----- SELECTION

Journal of Probability and Statistics

Journal of Probability and Statistics / 2020 / Article

Research Article | Open Access

Volume 2020 |Article ID 1693612 | https://doi.org/10.1155/2020/1693612

Saddam Hussain, Mi Zichuan, Sardar Hussain, Anum Iftikhar, Muhammad Asif, Sohail Akhtar, Sohaib Ahmad, "On Estimation of Distribution Function Using Dual Auxiliary Information under Nonresponse Using Simple Random Sampling", Journal of Probability and Statistics, vol. 2020, Article ID 1693612, 13 pages, 2020. https://doi.org/10.1155/2020/1693612

On Estimation of Distribution Function Using Dual Auxiliary Information under Nonresponse Using Simple Random Sampling

Academic Editor: Marek T. Malinowski
Received12 Jun 2020
Revised18 Jul 2020
Accepted01 Sep 2020
Published26 Sep 2020

Abstract

In this paper, we proposed two new families of estimators using the supplementary information on the auxiliary variable and exponential function for the population distribution functions in case of nonresponse under simple random sampling. The estimations are done in two nonresponse scenarios. These are nonresponse on study variable and nonresponse on both study and auxiliary variables. As we have highlighted above that two new families of estimators are proposed, in the first family, the mean was used, while in the second family, ranks were used as auxiliary variables. Expression of biases and mean squared error of the proposed and existing estimators are obtained up to the first order of approximation. The performances of the proposed and existing estimators are compared theoretically. On these theoretical comparisons, we demonstrate that the proposed families of estimators are better in performance than the existing estimators available in the literature, under the obtained conditions. Furthermore, these theoretical findings are braced numerically by an empirical study offering the proposed relative efficiencies of the proposed families of estimators.

1. Introduction

It is a well-known phenomenon that the known auxiliary information in the study of sample survey gives us an efficient estimate of population parameters, i.e., the population mean and population distribution function, under some essential conditions. This information (auxiliary) may be used for drawing a random sample using SRSWR or SRSWOR. Also, simple random sampling can be improved using the following sampling methods.

Stratification, systematic, nonresponse sampling, and probability proportional sampling schemes are used for estimating the population parameter. Auxiliary information gives us some sort of techniques by means of the ratio, product, regression, and other methods. In a practical situation, one of the important issues in surveys is that it suffers from nonresponse. Nonresponse is a common problem which may crawl with sampling survey. Nonresponse has many ways of occurrence. Examples are linguistic problems, illness, nonresponse, nonacceptance, process of return address misguided, and capture by another person. Research has labelled that various types of nonresponse may have different effects on estimators. A lot of work has been done on the estimation of population mean under nonresponse to control the nonresponse bias and to increase the efficiency of the estimators by different authors. The problem of nonresponse in sample surveys is more common and more prevalent in mail surveys than in special interview surveys. Hansen and Hurwitz [1] assumed that a part of sample of earlier nonrespondents to be recommunicated with a more expensive system; they attempted the first effort by mail questionnaire and performed the second attempt by a personal interview. However, Hansen and Hurwitz [1] have not used any kind of supplementary information to increase the efficiency of the estimator. For the first time, the author of [2] used the auxiliary information for estimating the population mean. Cochran [3] used the auxiliary information for estimating the population mean under nonresponse. Then, work on nonresponse extended by many authors (cf., [47]) recommends various types of estimators for estimation of population mean and distribution function using the secondary information under nonresponse. Okafor and Lee [8] presented ratio and regression estimation with partial sampling of the nonrespondents for estimating the population mean. Furthermore, the authors of [9, 10] proposed estimators for estimating population mean using multiauxiliary information in different directions and Zhao et al. [11] used the idea of robust estimation of the distribution function and quantiles with nonignorance missing data.

----------
----- AVAILABLE DATA

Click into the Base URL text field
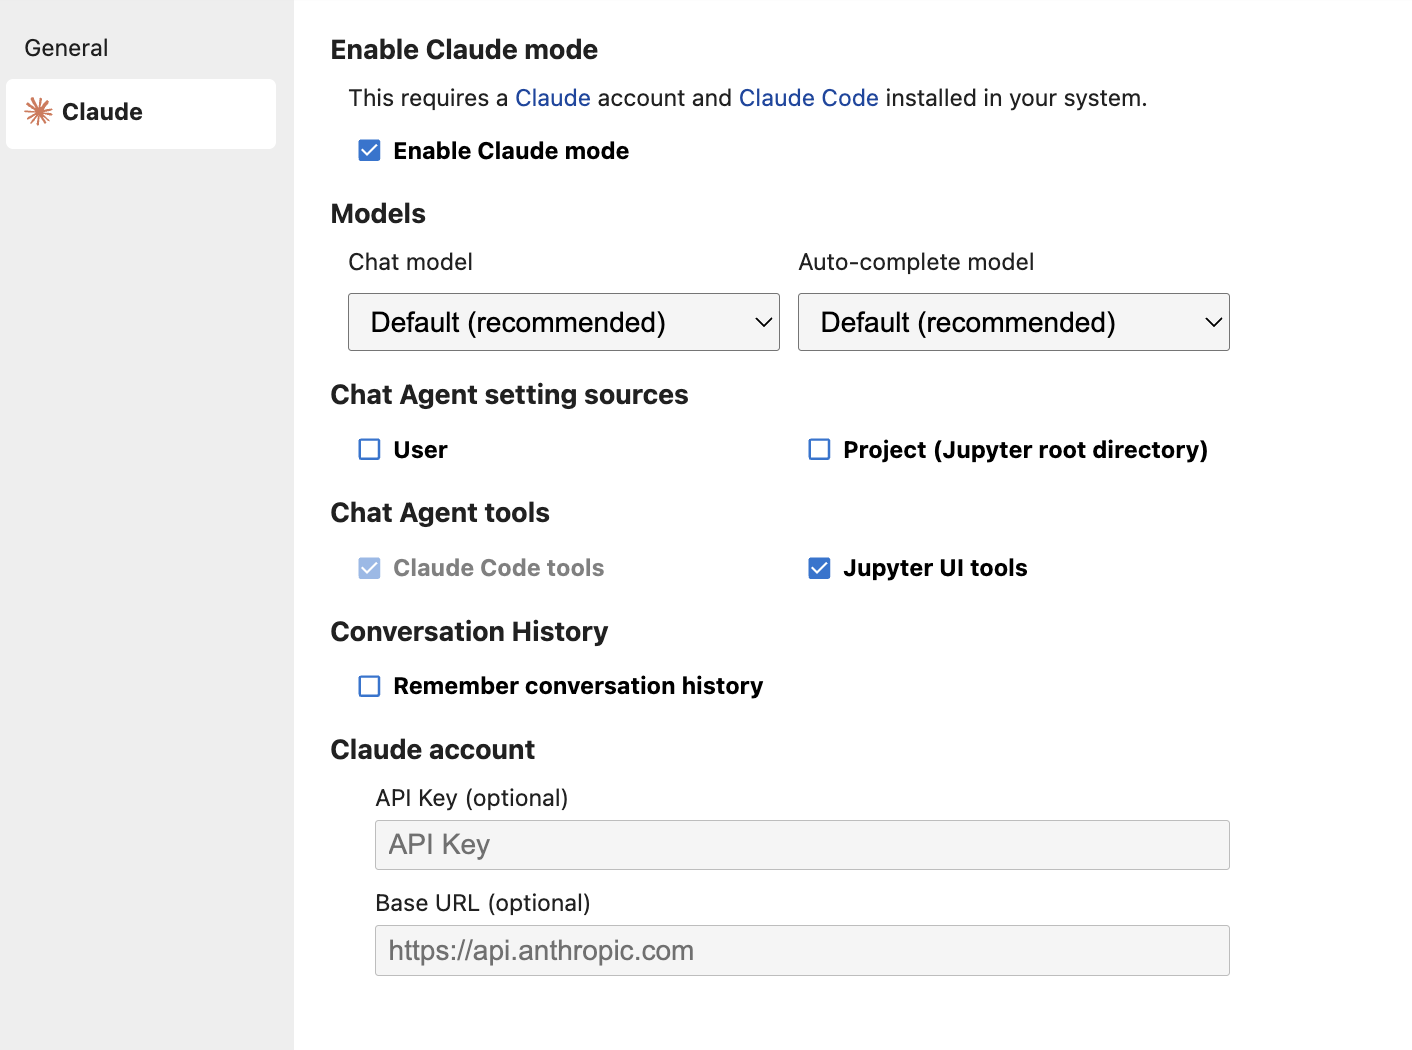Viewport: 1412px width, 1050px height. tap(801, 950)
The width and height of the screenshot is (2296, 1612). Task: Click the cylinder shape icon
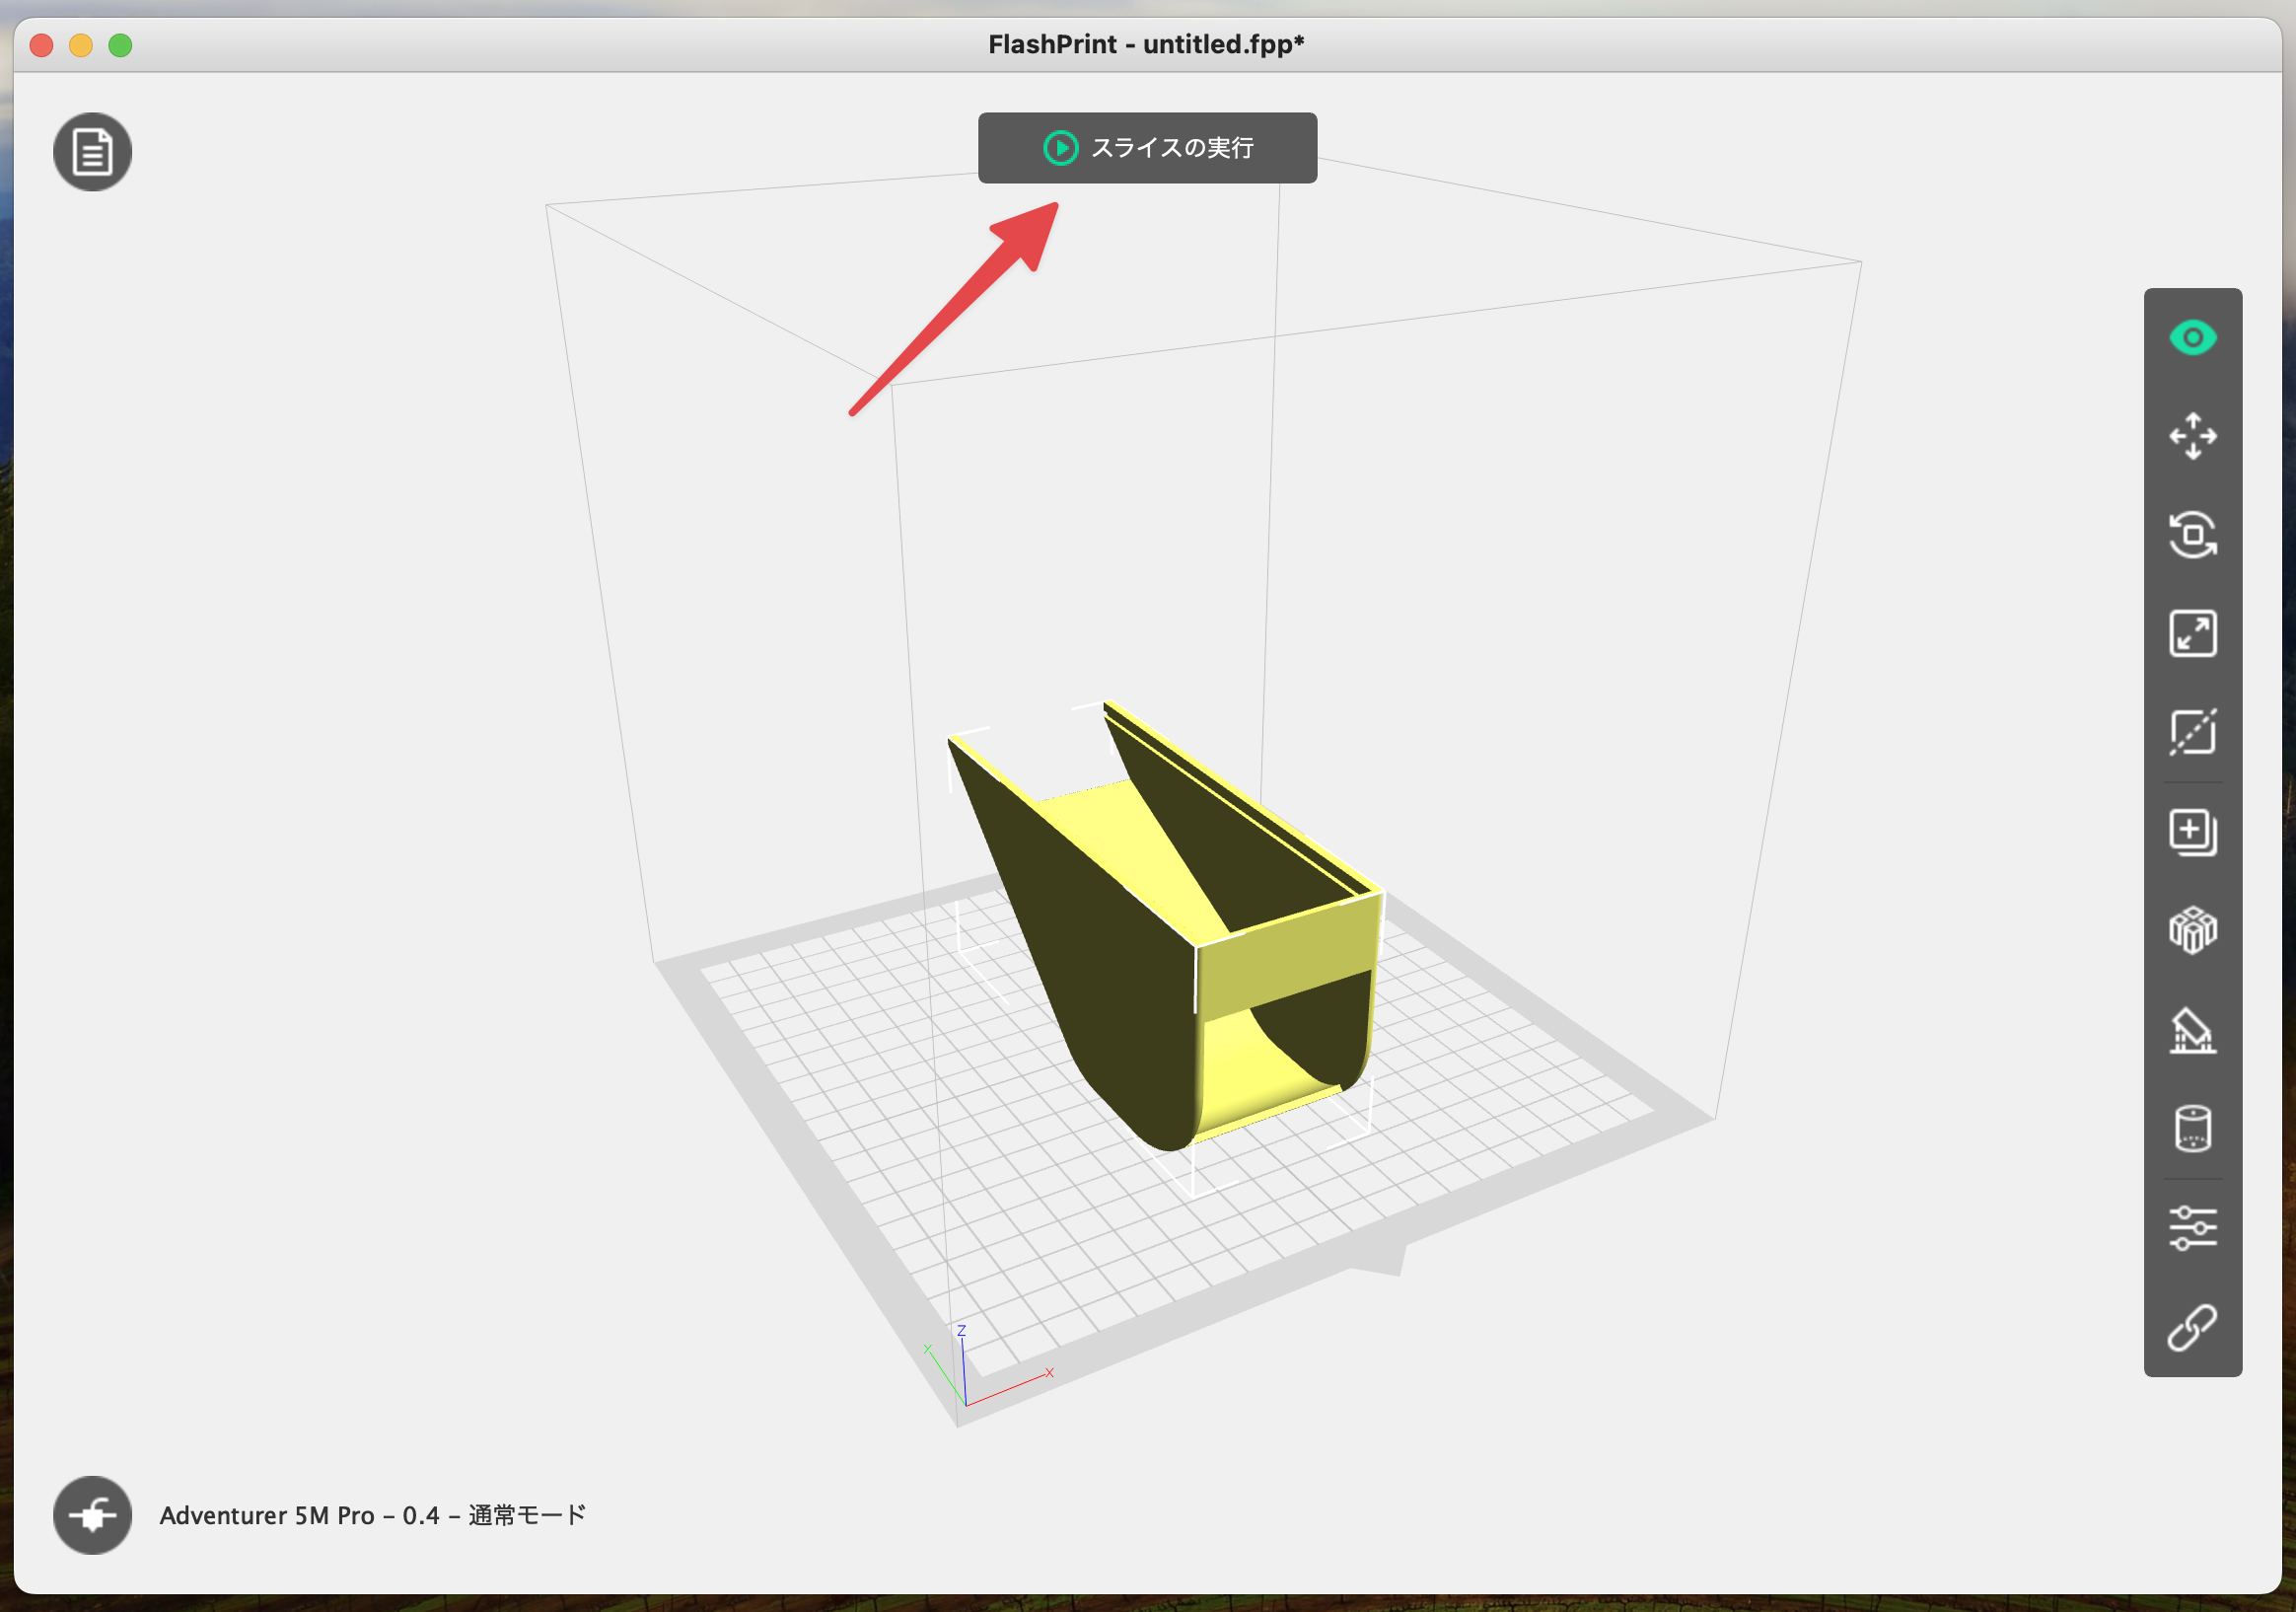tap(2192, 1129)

----------

JOB => Resume the article on estimating distribution functions under nonresponse, picking up after its final sentence.

IN RESPONSE =>
Also, for estimating population mean under the two-phase sampling strategy in the presence of nonresponse, the authors of [1215] have made significant contributions. Diana and Perri [16] suggested a class of estimators in two-phase sampling with subsampling of nonrespondents in estimating the finite population mean. In this paper, we introduce the use of sample distribution functions of the study variable and auxiliary variable along with the mean of the auxiliary variable and also the ranks of the auxiliary variable for estimating the population distribution function.

Extensive literature has been published on estimation of population mean under nonresponse; however, no effort has been dedicated to the development of efficient methods for population cumulative distribution function. In survey sampling, the statisticians are often interested in proportion size of the study variable, i.e., proportion of units in population with values less than or equal to a specified value of ; for instance, we may be interested to know the proportion of the population in which 31% or more people are educated.

Motivated by , , and average of and , two new families of estimators are proposed for estimating distribution function in the presence of nonresponse. By numerical results, we will show that the proposed family of estimators is more precise than the existing estimators.

We planned the paper as follows: In Section 2, some notations are introduced. In Section 3, the existing estimators are reviewed briefly. Two new families of estimators are introduced in Section 4, respectively. The existing and proposed estimators are compared (theoretically and numerically) in Sections 5 and 6. In Section 7, the concluding remarks of the paper are discussed.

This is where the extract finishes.